Davies: Man muss zwei Szenarien unterscheiden. Ich halte es für wahrscheinlicher, dass wir nicht eine Nachricht erhalten, sondern lediglich einen Beweis für außerirdische Technologie finden. Das Entscheidende ist, dass wir dann auf einen Punkt am anderen Ende der Galaxie deuten können und sagen: Wir sind uns zu 99 Prozent sicher, dass es dort intelligentes Leben gibt.

Standard: Das zweite Szenario?

Davies: Das wäre ein Signal mit einer Nachricht. Die müsste man erst einmal auswerten, was sehr schwierig sein könnte. Innerhalb von Stunden würde das aber sicher an die Öffentlichkeit gelangen. Dann wäre es unmöglich für die Forscher, in Ruhe zu arbeiten. Man bräuchte wohl Polizeiabsperrungen.

Standard: Wer sollte auf die Nachricht antworten?

Davies: Zunächst ist es entscheidend, dass nicht bekanntgegeben wird, wo genau die Botschaft herkam. Damit nicht jeder selbsternannte Sprecher der Menschheit eine Nachricht losschicken kann. Wir sollten uns gut überlegen, wer antwortet. Mein Gefühl ist, dass Wissenschafter die Entscheidungen treffen sollten, nicht Regierungen. Die interessieren sich zurzeit ja auch nicht für Seti.

Standard: Aber wir haben doch längst Nachrichten ins All geschickt, etwa mit der "Voyager"-Sonde 1977, die eine Datenplatte mit Fotos und Musik trägt.

Davies: Ich bin da sehr kritisch. Es handelt sich ja nicht nur um eine andere Kultur, sondern um eine völlig andere Spezies. Was können wir überhaupt senden, das sie verstehen? Das Einzige, dessen wir uns sicher sein können, sind Mathematik und Physik, weil die universell sind. Wenn diese Wesen mit Radio kommunizieren können, dann müssen sie auch einiges von Physik verstehen. Am besten wäre, sich zu überlegen, dass die Menschheit in zehn Jahren ausgelöscht wird und wir der Nachwelt hinterlassen wollen, worauf wir am stolzesten sind.

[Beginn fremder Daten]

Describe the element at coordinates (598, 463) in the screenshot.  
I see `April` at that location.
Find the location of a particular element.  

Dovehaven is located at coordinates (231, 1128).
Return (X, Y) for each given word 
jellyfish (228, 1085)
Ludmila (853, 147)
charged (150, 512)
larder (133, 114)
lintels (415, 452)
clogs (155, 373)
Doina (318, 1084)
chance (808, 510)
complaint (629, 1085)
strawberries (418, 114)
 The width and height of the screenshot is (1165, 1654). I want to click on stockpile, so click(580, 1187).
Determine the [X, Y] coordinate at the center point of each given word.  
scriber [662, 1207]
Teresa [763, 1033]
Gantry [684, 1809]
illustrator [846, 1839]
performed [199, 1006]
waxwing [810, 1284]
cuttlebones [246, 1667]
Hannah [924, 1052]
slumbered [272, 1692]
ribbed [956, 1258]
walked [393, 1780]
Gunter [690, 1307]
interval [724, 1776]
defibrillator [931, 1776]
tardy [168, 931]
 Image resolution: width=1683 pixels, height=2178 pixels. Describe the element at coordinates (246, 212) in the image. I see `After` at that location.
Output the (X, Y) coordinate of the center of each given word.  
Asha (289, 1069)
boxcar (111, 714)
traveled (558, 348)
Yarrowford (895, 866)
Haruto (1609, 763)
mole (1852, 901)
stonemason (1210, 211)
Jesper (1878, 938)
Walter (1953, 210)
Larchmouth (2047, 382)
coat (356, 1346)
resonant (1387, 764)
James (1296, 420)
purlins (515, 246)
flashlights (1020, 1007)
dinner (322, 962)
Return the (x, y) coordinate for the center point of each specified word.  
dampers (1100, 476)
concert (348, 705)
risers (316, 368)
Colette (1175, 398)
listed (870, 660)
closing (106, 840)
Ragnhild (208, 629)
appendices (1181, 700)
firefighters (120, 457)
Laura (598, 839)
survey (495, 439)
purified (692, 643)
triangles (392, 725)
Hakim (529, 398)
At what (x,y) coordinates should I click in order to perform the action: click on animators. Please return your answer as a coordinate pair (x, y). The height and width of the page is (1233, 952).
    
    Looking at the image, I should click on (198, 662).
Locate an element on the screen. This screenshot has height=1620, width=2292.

Standard: Beethovens neunte Symphonie? Shakespeares gesammelte Werke?

Davies: Natürlich, das sind tolle Dinge. Aber Musik und Kunst sind eng an die menschliche Wahrnehmung gebunden. Das wird anderen Spezies nichts sagen. (Kai Kupferschmidt/DER STANDARD, Printausgabe, 29. 4. 2010)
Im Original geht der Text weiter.